Die Probleme kommen nicht unerwartet. Aus anderen Bundesländern, die bereits früher die Umstellung auf das Abitur nach zwölf Jahren abschlossen, war ebenfalls zu hören, dass Ungerechtigkeiten im Doppeljahrgang beklagt wurden. Obwohl es bei den Abiturergebnissen dann kaum Unterschiede gab, fühlten sich die jüngeren Schüler benachteiligt.

Auch in Berlin sehen viele Eltern die Entwicklung mit Sorge. „Die Jüngeren sind massiv unter Druck“, beklagt eine Elternvertreterin aus Friedenau. Die Schulleitungen hätten so viel zu tun mit der Organisation des neuen Schuljahres, dass die überforderten Elftklässler aus dem Blick gerieten. Immerhin handele es sich um 16-Jährige, die jetzt in Konkurrenz mit 17- und 18-Jährigen Kurse belegen müssten, die bereits für die Abiturnote relevant seien.

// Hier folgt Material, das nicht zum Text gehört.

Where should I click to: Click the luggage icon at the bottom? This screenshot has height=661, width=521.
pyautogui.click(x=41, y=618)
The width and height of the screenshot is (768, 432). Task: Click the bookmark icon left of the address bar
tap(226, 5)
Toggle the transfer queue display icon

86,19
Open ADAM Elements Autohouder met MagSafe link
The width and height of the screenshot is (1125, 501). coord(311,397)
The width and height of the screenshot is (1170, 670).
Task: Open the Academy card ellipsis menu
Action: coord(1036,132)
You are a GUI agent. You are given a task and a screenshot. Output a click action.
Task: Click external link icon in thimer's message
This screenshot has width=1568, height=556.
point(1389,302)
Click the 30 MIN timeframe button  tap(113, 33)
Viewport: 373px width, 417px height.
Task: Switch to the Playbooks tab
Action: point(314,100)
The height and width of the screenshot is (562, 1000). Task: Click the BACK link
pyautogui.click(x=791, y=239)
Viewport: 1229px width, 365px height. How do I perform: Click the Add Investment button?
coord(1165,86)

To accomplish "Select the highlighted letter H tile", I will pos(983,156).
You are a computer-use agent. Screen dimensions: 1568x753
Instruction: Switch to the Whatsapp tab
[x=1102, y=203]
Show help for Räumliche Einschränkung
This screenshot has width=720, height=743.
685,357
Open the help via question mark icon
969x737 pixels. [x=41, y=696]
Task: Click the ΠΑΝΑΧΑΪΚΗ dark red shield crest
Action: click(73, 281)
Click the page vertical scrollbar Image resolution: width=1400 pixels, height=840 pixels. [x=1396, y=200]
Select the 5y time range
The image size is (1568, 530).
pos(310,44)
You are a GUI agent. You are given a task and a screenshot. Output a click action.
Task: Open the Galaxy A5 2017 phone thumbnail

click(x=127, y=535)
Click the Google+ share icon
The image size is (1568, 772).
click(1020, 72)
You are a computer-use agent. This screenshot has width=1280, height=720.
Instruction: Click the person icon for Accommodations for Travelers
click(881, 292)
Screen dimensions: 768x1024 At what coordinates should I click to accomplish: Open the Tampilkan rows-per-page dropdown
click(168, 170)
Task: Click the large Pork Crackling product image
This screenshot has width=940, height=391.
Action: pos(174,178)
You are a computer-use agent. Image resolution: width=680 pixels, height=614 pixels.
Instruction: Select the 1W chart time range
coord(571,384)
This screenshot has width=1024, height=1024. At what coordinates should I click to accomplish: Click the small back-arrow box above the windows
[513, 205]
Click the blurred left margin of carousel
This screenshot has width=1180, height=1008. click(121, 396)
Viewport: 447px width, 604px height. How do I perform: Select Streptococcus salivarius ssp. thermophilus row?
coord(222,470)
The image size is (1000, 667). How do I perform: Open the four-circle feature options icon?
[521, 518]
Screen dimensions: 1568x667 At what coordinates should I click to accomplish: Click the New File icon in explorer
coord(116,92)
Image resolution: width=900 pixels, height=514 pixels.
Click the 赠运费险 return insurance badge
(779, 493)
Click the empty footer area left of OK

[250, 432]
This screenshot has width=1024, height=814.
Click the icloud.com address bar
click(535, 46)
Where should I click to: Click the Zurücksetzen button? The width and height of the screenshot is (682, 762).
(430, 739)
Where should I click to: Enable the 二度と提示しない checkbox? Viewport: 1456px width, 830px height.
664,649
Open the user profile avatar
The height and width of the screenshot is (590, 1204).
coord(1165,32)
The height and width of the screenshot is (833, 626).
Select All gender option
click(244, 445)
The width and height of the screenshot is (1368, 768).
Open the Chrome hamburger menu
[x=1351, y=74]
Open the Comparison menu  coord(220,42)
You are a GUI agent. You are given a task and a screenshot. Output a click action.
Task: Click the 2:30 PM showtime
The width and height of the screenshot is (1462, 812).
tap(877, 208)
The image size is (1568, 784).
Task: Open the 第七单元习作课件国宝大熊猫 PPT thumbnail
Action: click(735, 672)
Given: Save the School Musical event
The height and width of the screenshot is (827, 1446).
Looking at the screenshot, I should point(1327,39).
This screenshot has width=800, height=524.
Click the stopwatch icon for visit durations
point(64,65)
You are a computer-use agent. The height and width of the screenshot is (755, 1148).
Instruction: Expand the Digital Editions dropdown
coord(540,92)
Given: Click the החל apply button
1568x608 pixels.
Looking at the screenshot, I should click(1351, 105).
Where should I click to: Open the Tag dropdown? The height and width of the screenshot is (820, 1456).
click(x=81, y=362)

Die Schulen gehen mit den Herausforderungen offenbar sehr unterschiedlich um. Während einige Schulen ihren Lehrermangel zu kompensieren versuchen, indem sie ausgerechnet die Kurse im Doppeljahrgang vergrößern, kümmern sich andere Schulen verstärkt um diesen Jahrgang und „leisten“ sich hier absichtlich kleine Kurse. Die Bildungsverwaltung verweist auf die Möglichkeit, für die Elftklässler spezielle Stützkurse anzubieten, um beispielsweise Stoff in Mathematik nachzuarbeiten. In diesem Fach gibt es offenbar die größten Probleme, weil den sogenannten Turboabiturienten gegenüber den anderen Schülern ein ganzes Jahr Mathematik fehlt.

Ralf Treptow vom Verband der Oberstudiendirektoren warnt davor, die Probleme zu dramatisieren. „Die Schulen und die Verwaltung haben alles Erdenkliche getan, um den Doppeljahrgang gut zu organisieren“, gibt sich der Leiter des Pankower Rosa-Luxemburg-Gymnasiums überzeugt. Jetzt komme es darauf an, die Elftklässler zu unterstützen und ihnen nicht das Gefühl zu geben „hinterherzuhinken“. Vor allem lobt Treptow, dass die Verwaltung es den Gymnasien freigestellt hat, die Jahrgänge zu mischen oder eben nicht. Dadurch hätten die Schulen einen wichtigen Bewegungsspielraum behalten.

Landeselternsprecher Günter Peiritsch will den Klagen der Eltern und Schüler dennoch nachgehen. In den nächsten Tagen fragt er in den Schulen ab, wie der Doppeljahrgang funktioniert.